Trabajar para los Corró era formar parte de la familia. El puesto de cada uno estaba muy claro: ellos eran los amos, y los demás obedecían, pero el ama los acogía a todos bajo sus alas protectoras. Joan apreciaba mucho a la señora Corró y quería complacerla en lo posible, así que aquellos días frecuentaba distintas fuentes para recoger noticias y él las seleccionaba transmitiendo solo aquellas que mitigaran la ansiedad que sentía el ama por los suyos.

Y esperando en la cola de un lugar poco habitual vio aparecer a la chica de la joyería. Era la primera vez que coincidían lejos de la tienda de su familia. Se quedó petrificado y vio la sorpresa en los ojos de ella antes de que desviara la mirada. No supo qué hacer, ansiaba decirle algo, pero se sentía rechazado, así que llenó el cántaro y se fue sin esperar más.

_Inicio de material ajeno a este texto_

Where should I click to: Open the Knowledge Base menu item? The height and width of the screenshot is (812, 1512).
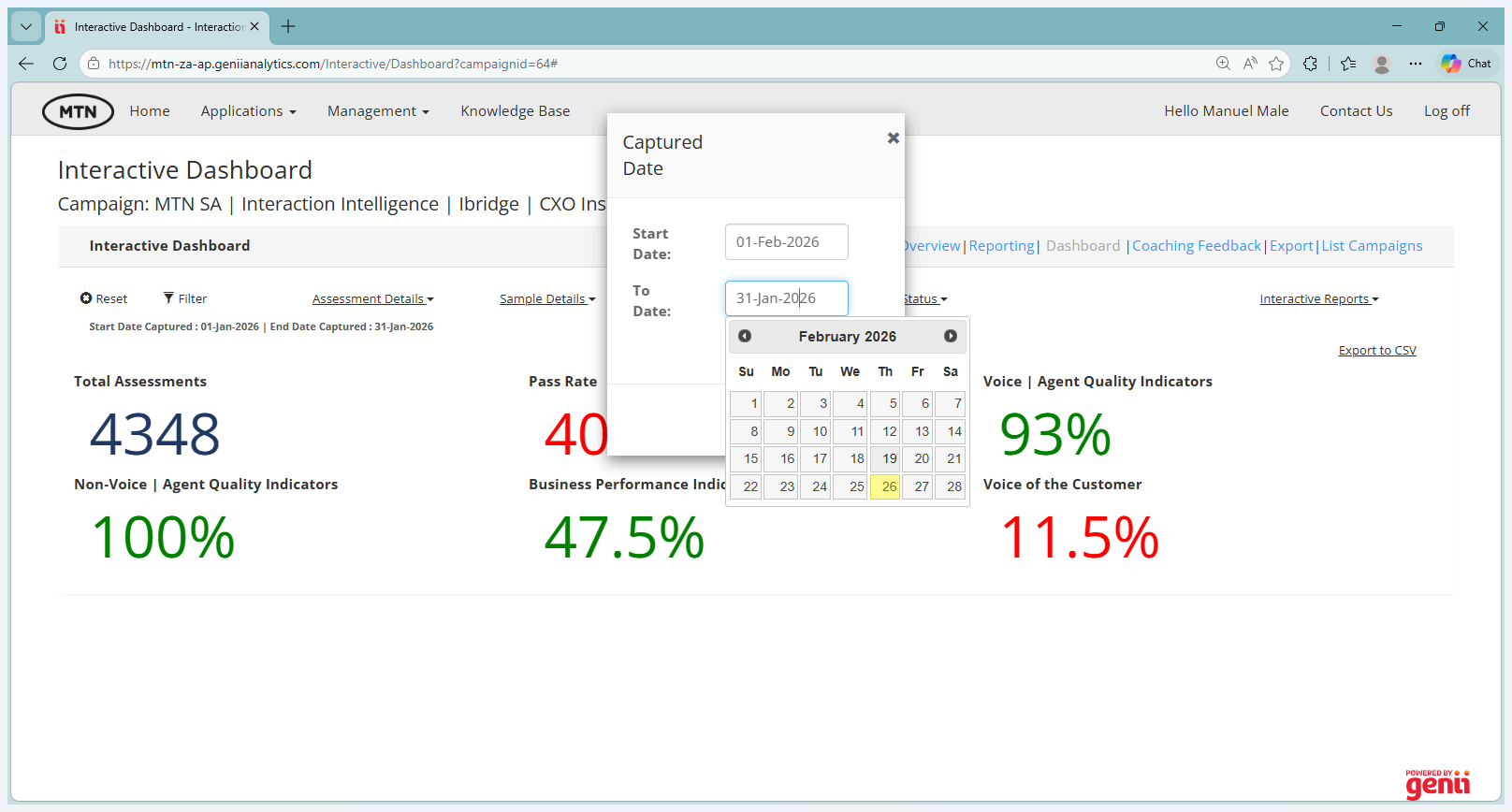tap(515, 111)
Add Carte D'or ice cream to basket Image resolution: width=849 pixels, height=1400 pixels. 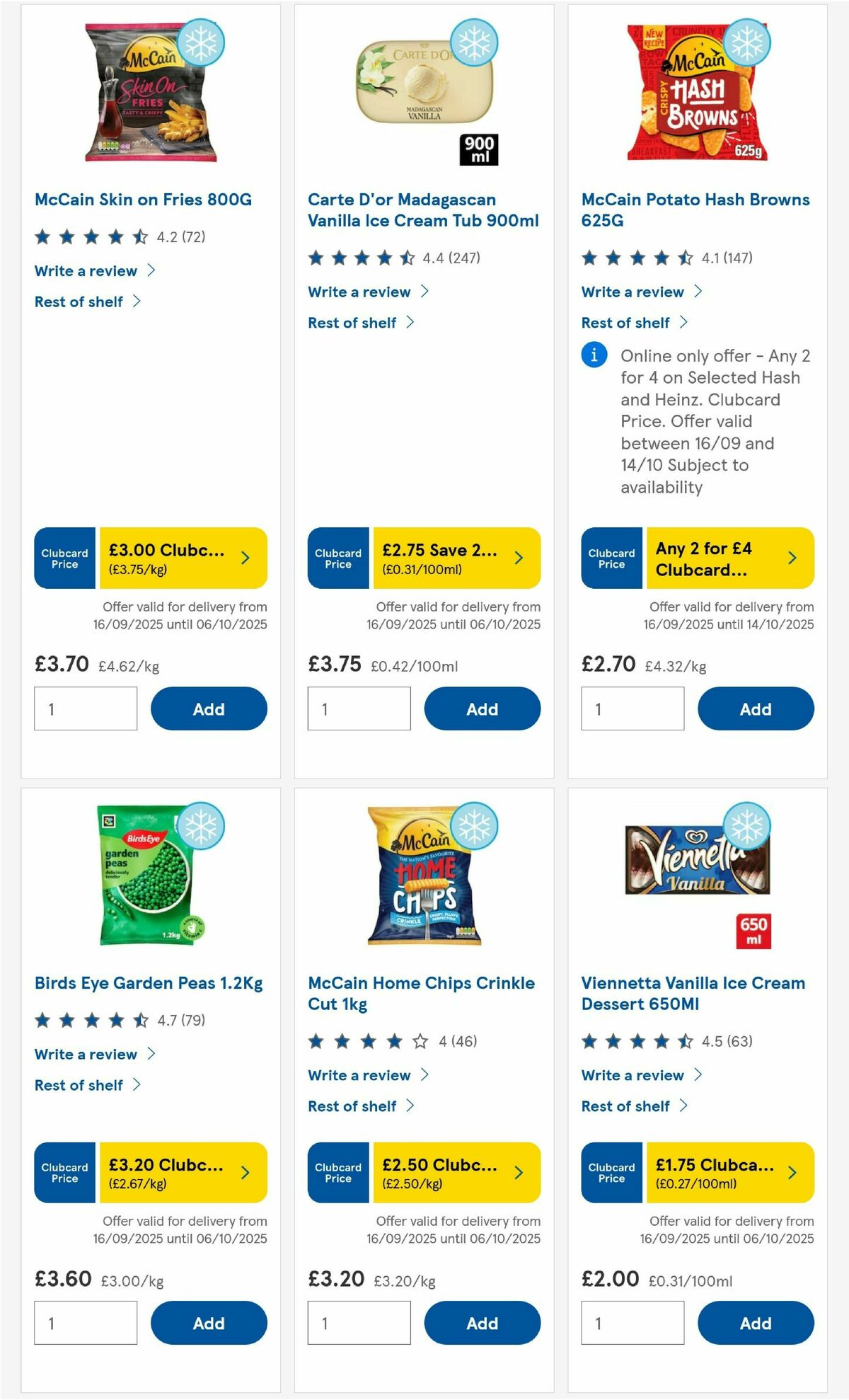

Al día siguiente, a la misma hora, Joan estaba en aquella fuente, decidido a hablarle, pero, para su decepción y a pesar de remolonear un rato, no apareció. Fue más afortunado unos días después y al verla venir se puso en la cola para que ella tuviera que colocarse detrás de él. Así le pudo ceder amablemente su lugar. Ella rompió su distancia aceptando al tiempo que le premiaba con una sonrisa que no hubiera sido mejor recibida de haber venido de un ángel. Joan se mantuvo detrás de ella con la boca seca, pensando en qué decirle, pero incapaz de hablar. Ella llenó su cántaro y se fue en silencio, sin entretenerse en el corrillo de los que hablaban. Andaba con gracia y mantenía su mirada baja como correspondía a una doncella, aunque en un breve instante la levantó al tiempo que giraba la cabeza para encontrarse con la de Joan. El corazón del chico volvió a acelerarse. Le hubiera gustado decirle lo hermosa que era y cuánto le impresionaba. Pero no se atrevía. Cuando ella desapareció al doblar la siguiente esquina, el recuerdo de su sonrisa con hoyuelos, el verde luminoso de su mirada y el movimiento suave de sus manos permaneció con Joan. Allí estaba, al cerrar él sus ojos, cuando quería rezar, incluso cuando pensaba en su madre y su hermana.